Author: Michael Harrington
Publisher: Simon and Schuster
Published: 1997-08
Total Pages: 254
ISBN-13: 068482678X
DOWNLOAD EBOOK →Examines the economic underworld of migrant farm workers, the aged, minority groups, and other economically underprivileged groups.
Author: John Kenneth Galbraith
Publisher: Princeton University Press
Published: 2015-04-29
Total Pages: 577
ISBN-13: 1400873185
DOWNLOAD EBOOK →With searing wit and incisive commentary, John Kenneth Galbraith redefined America's perception of itself in The New Industrial State, one of his landmark works. The United States is no longer a free-enterprise society, Galbraith argues, but a structured state controlled by the largest companies. Advertising is the means by which these companies manage demand and create consumer "need" where none previously existed. Multinational corporations are the continuation of this power system on an international level. The goal of these companies is not the betterment of society, but immortality through an uninterrupted stream of earnings. First published in 1967, The New Industrial State continues to resonate today.
Author: John H. Goldthorpe
Publisher: CUP Archive
Published: 1971
Total Pages: 220
ISBN-13:
DOWNLOAD EBOOK →Author: Pierrette Hondagneu-Sotelo
Publisher: Univ of California Press
Published: 2007-03-20
Total Pages: 324
ISBN-13: 0520933869
DOWNLOAD EBOOK →In this enlightening and timely work, Pierrette Hondagneu-Sotelo highlights the voices, experiences, and views of Mexican and Central American women who care for other people's children and homes, as well as the outlooks of the women who employ them in Los Angeles. The new preface looks at the current issues facing immigrant domestic workers in a global context.

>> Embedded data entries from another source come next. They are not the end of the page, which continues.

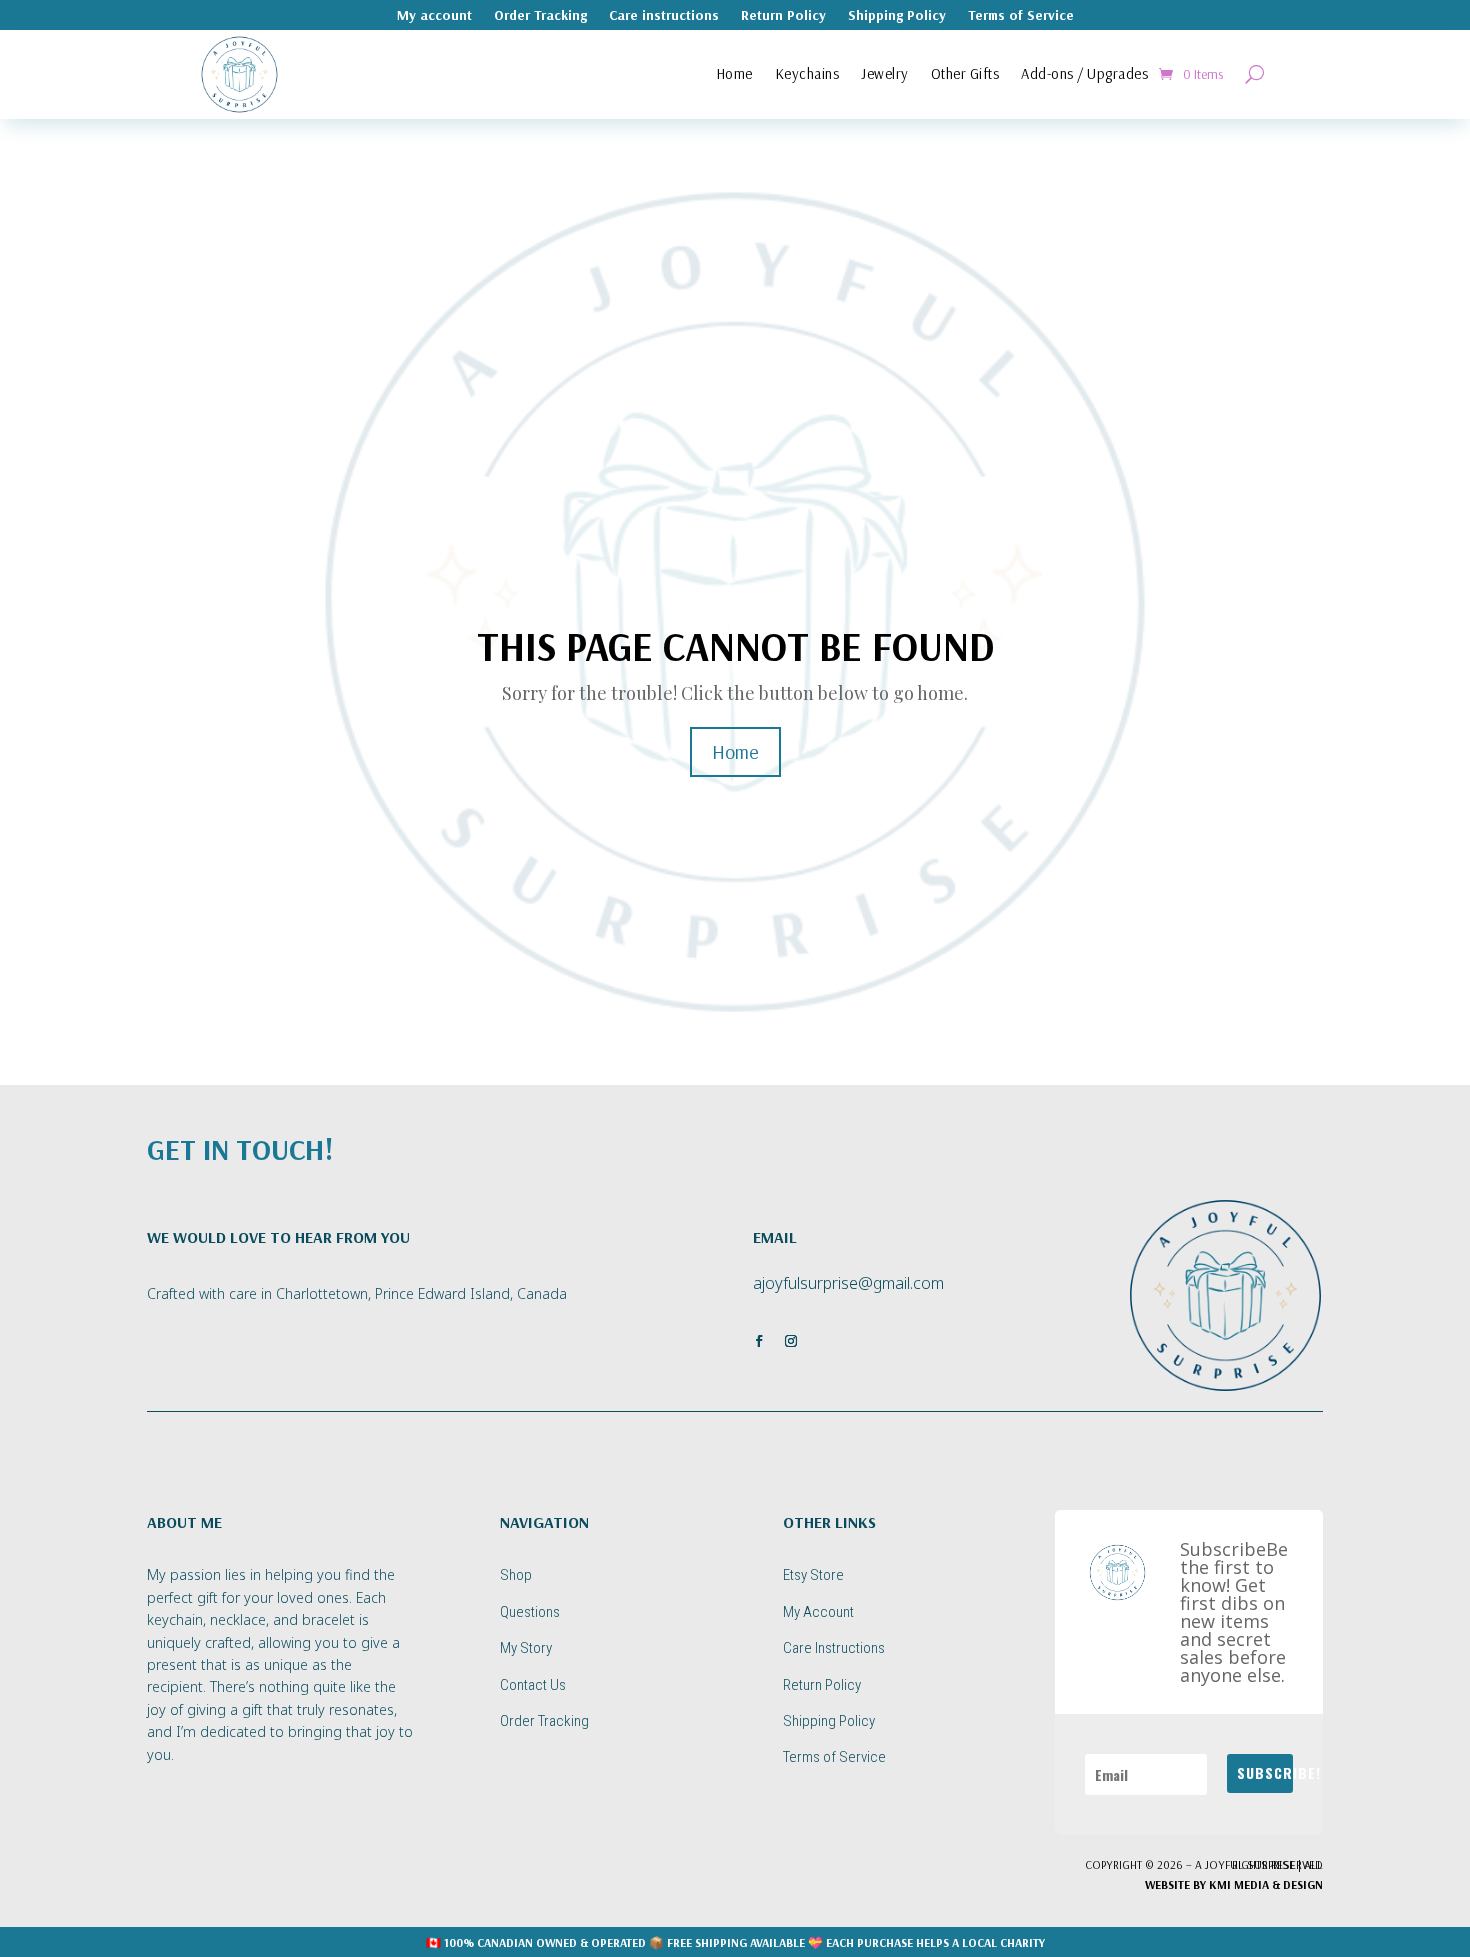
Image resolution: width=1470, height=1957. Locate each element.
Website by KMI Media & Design (1234, 1884)
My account (434, 16)
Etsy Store (813, 1575)
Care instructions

Author: Barbara Ehrenreich
Publisher: Metropolitan Books
Published: 2010-04-01
Total Pages: 256
ISBN-13: 1429926643
DOWNLOAD EBOOK →The New York Times bestselling work of undercover reportage from our sharpest and most original social critic, with a new foreword by Matthew Desmond, author of Evicted Millions of Americans work full time, year round, for poverty-level wages. In 1998, Barbara Ehrenreich decided to join them. She was inspired in part by the rhetoric surrounding welfare reform, which promised that a job—any job—can be the ticket to a better life. But how does anyone survive, let alone prosper, on $6 an hour? To find out, Ehrenreich left her home, took the cheapest lodgings she could find, and accepted whatever jobs she was offered. Moving from Florida to Maine to Minnesota, she worked as a waitress, a hotel maid, a cleaning woman, a nursing-home aide, and a Wal-Mart sales clerk. She lived in trailer parks and crumbling residential motels. Very quickly, she discovered that no job is truly "unskilled," that even the lowliest occupations require exhausting mental and muscular effort. She also learned that one job is not enough; you need at least two if you int to live indoors. Nickel and Dimed reveals low-rent America in all its tenacity, anxiety, and surprising generosity—a land of Big Boxes, fast food, and a thousand desperate stratagems for survival. Read it for the smoldering clarity of Ehrenreich's perspective and for a rare view of how "prosperity" looks from the bottom. And now, in a new foreword, Matthew Desmond, author of Evicted: Poverty and Profit in the American City, explains why, twenty years on in America, Nickel and Dimed is more relevant than ever.